В первый же вечер ятровки чуть не поссорились из-за меня. В честь приезда племянницы тётя с дядей готовились к празднику и ждали гостей к ужину. В особых случаях у женщин в семье было заведено наряжаться в русские национальные костюмы. Обычаю бог весть знает сколько лет, поэтому моё вялое возражение встретило мощный отпор.
Желя заявила, что специально к моему приезду сшила распрекрасный летник, украшенный речным жемчугом, что на одни только наручи и нарукавники из органзы и бархата, шитые бисером, ушло месяц
– Мы тебе покажем! Это чудо, а не наряд! Ты не сможешь отказаться! Пойдём скорее на второй этаж, в мастерскую!
Я посмеивалась про себя над наивными родственницами. Уж кого-кого, а меня дорогими шмотками не удивишь.
Но я была не права.
Живана торжествующе улыбнулась и распахнула занавес гардеробной. На высоком манекене переливался всеми оттенками изумрудного сарафан из шёлковой объяри [11] .
11
Объярь – старинная шёлковая ткань типа муар. (Др. – рус.)
Ткань мерцала в дневном свете как перламутр.
Я подошла к манекену, не веря своим глазам.
– Откуда у вас эта ткань? Это же объярь! Такую лет двести уже не ткут! – спросила я, изумлённо разглядывая расшитые золотом переливы из муравчатого [12] в драконью зелень [13] . – Всего несколько костюмов в музеях сохранилось!
– Нравится? – заулыбались довольные ятровки. – Ткань Марья достала по случаю. И кроить научила.
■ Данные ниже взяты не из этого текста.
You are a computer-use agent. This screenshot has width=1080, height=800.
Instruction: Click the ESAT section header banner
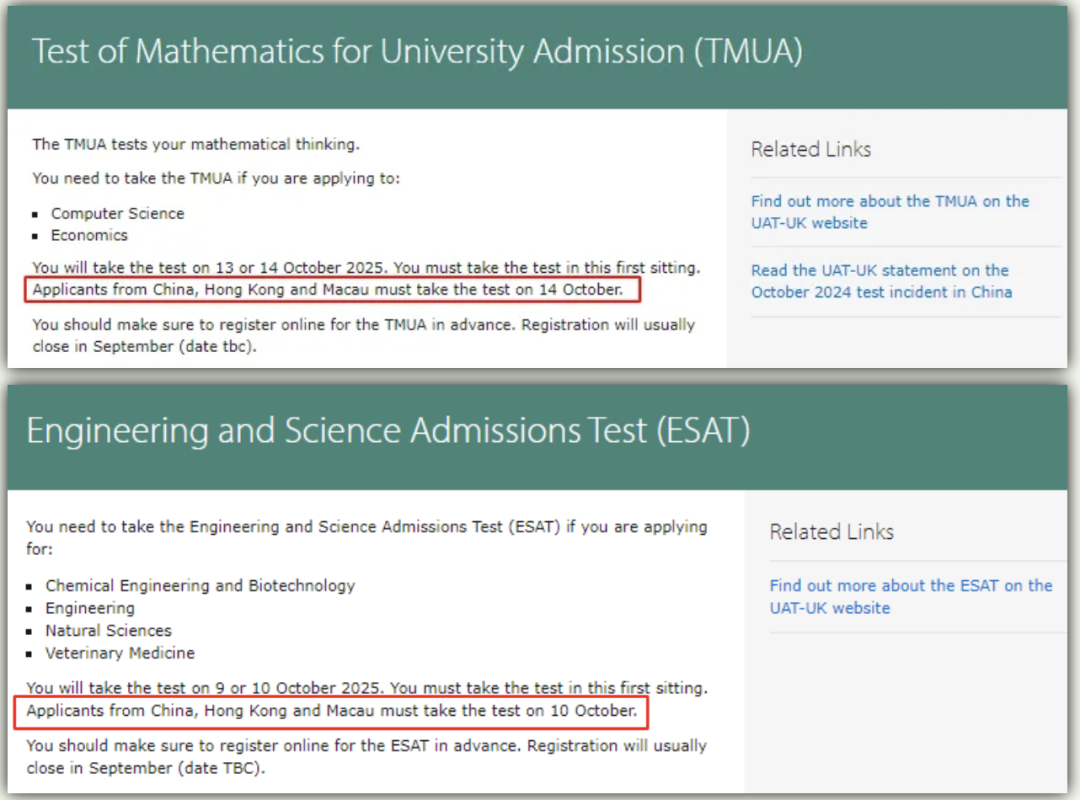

Сарафанчик-то не простой – косоклинный, старинного кроя: и грудь держит, и талию подчёркивает, и всё, что нужно, прикрывает и открывает.
12
Муравчатый – цвет светлой травы. (Др. – рус.)
13
Драконья зелень – тёмно-зелёный цвет. (Др. – рус.)
К сарафану шла тонкая, почти прозрачная, горничная рубаха из белого шёлка, собранная в жемчужные запястья в узких рукавах, богато украшенная по подолу багряной вышивкой.
Таусиный [14] летник из кутни [15] , расшитый золотыми нитями в причудливые цветочные узоры, завершал наряд.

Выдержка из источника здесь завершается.